2.4. Linear Model Solution

To solve the equation of motion under the imposed boundary conditions, Equation (13) is stated in its eigenvector basis. This gives N independent relations. After the transformation into the eigensystem, the eigenvectors and eigenfrequencies associated with Equation (13) are determined. Assuming $\mathbf{A}=-{\mathbf{M}}^{-1}\mathbf{K}$ (not symmetric, in general), Equation (13), arrives at the known eigenvalue problem:

$$\frac{{\mathrm{d}}^2\mathbf{u}}{\mathrm{d}{t}^2}=-\mathbf{Au}.$$

(15)

Using an ansatz $\mathbf{u}={\mathbf{u}}^{\prime }{exp}^{I\omega t}$, Equation (15) becomes an eigenvalue problem:

$$\mathbf{A}\mathbf{u}={\omega }^2\mathbf{u}.$$

(16)

The eigenvalues ${\omega }_j^2$ (${\omega }_j$ are the natural frequencies) and the eigenvectors ${\mathbf{s}}_{\left(j\right)}$ of the matrix $\mathbf{A}$ represent the eigendomain of the dynamic granular chain. The set of eigenvectors (${\mathbf{s}}_{\left(j\right)}$) can be orthonormalized by the condition:

$${\mathbf{s}}_{\left(i\right)}^{\mathrm{T}}\mathbf{M}{\mathbf{s}}_{\left(j\right)}={\delta }_{ij},$$

(17)

where ${\delta }_{ij}$ is the Kronecker delta symbol. A matrix $\mathbf{S}$ is constructed using ${\mathbf{s}}_{\left(j\right)}$ as columns and arranged in such a manner that their corresponding ${\omega }_j$ are in increasing order. $\mathbf{S}$ is an eigenbasis matrix and can be used for projecting $\mathbf{u}$ into the eigenspace by the relation:

$$\mathbf{z}={\mathbf{S}}^{-1}\mathbf{u},$$

(18)

where $\mathbf{z}$ is the vector of amplitudes (per eigenmode) in the eigenspace. Using the transformation ${\mathbf{S}}^{-1}\mathbf{AS}=\mathbf{G}$, where $\mathbf{G}$ is a diagonal matrix with ${\omega }_j^2$ as the diagonal elements, Equation (15) becomes:

$$\frac{{\mathrm{d}}^2\mathbf{z}}{\mathrm{d}{t}^2}=-\mathbf{Gz}.$$

(19)

The solution of this equation is given by (in the eigenspace and real space, respectively)

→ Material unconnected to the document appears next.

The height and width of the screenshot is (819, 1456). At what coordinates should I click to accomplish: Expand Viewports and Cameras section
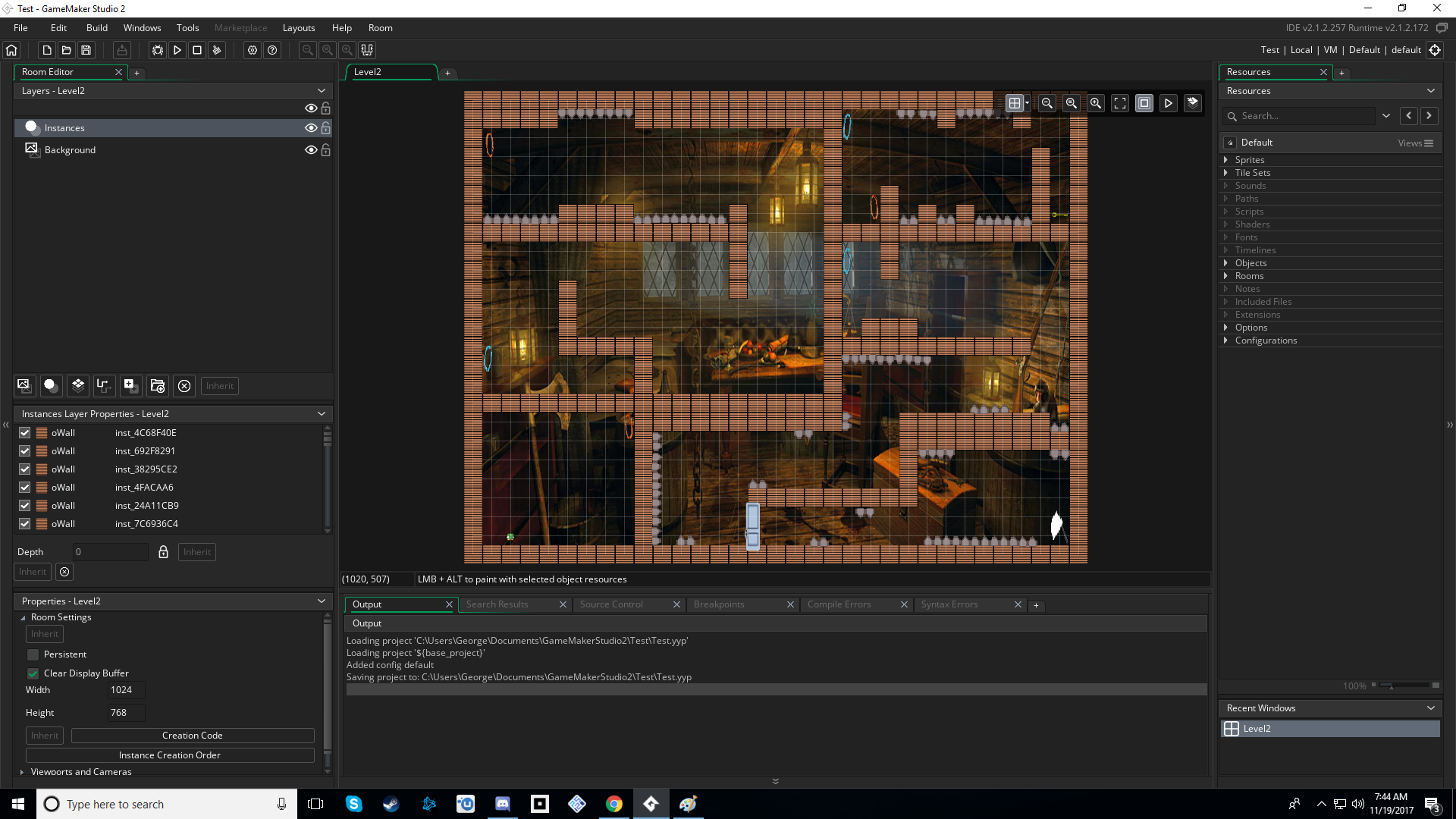point(22,772)
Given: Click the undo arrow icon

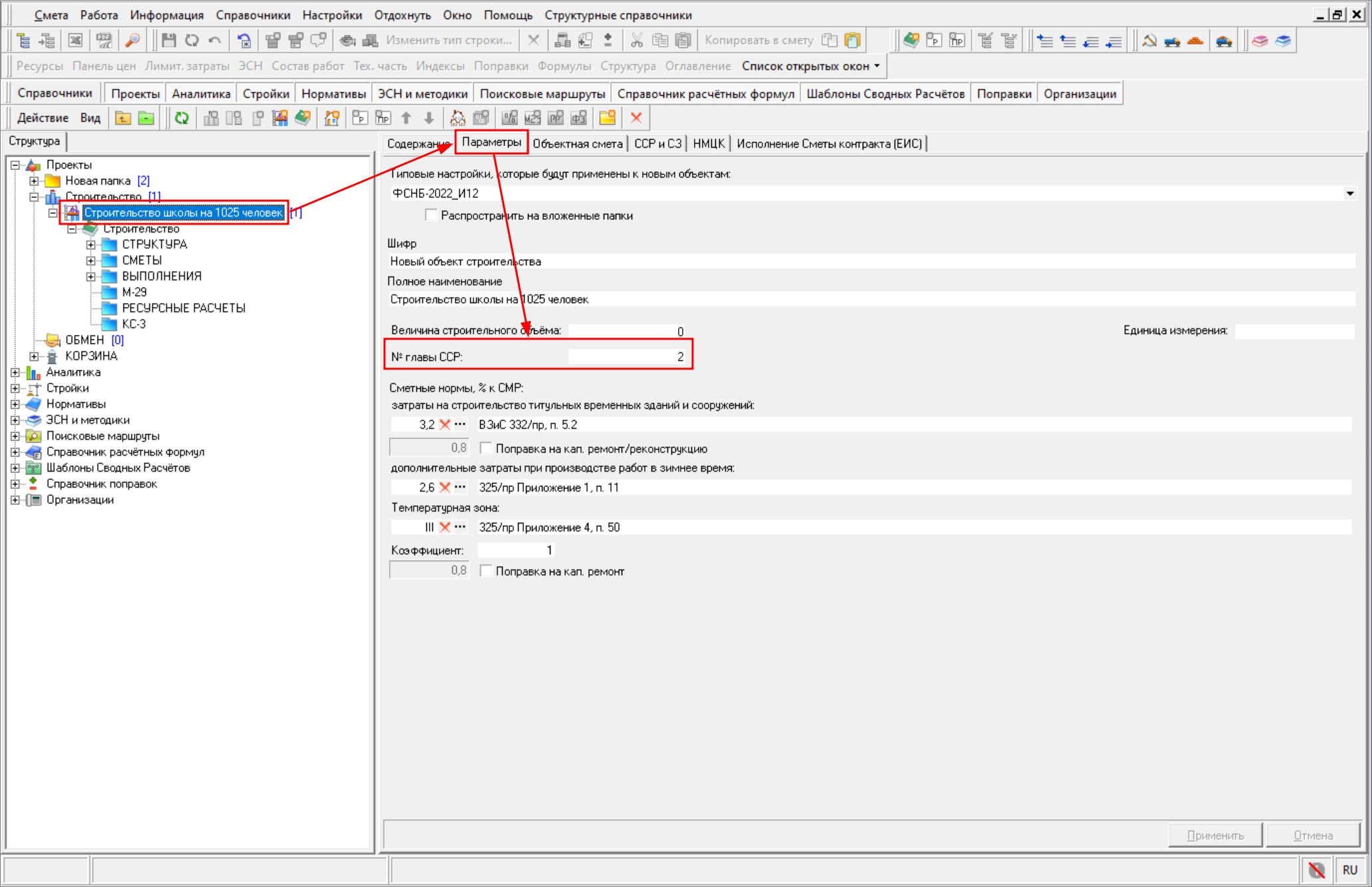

$$\mathbf{z}\left(t\right)={\mathbf{C}}^{\left(1\right)}\mathbf{a}+{\mathbf{C}}^{\left(2\right)}\mathbf{b}\mathrm{or}\mathbf{u}\left(t\right)=\mathbf{S}{\mathbf{C}}^{\left(1\right)}\mathbf{a}+\mathbf{S}{\mathbf{C}}^{\left(2\right)}\mathbf{b},$$

(20)

where ${\mathbf{C}}^{\left(1\right)}$ is a diagonal matrix with $sin\left({\omega }_{j}t\right)$ as diagonal elements, ${\mathbf{C}}^{\left(2\right)}$ is also a diagonal matrix with $cos\left({\omega }_{j}t\right)$ as diagonal elements, $\mathbf{a}$ and $\mathbf{b}$ are vectors, which are determined from initial conditions ${\mathbf{u}}_o$ (initial displacement vector) and ${\mathbf{v}}_o$ (initial velocity vector).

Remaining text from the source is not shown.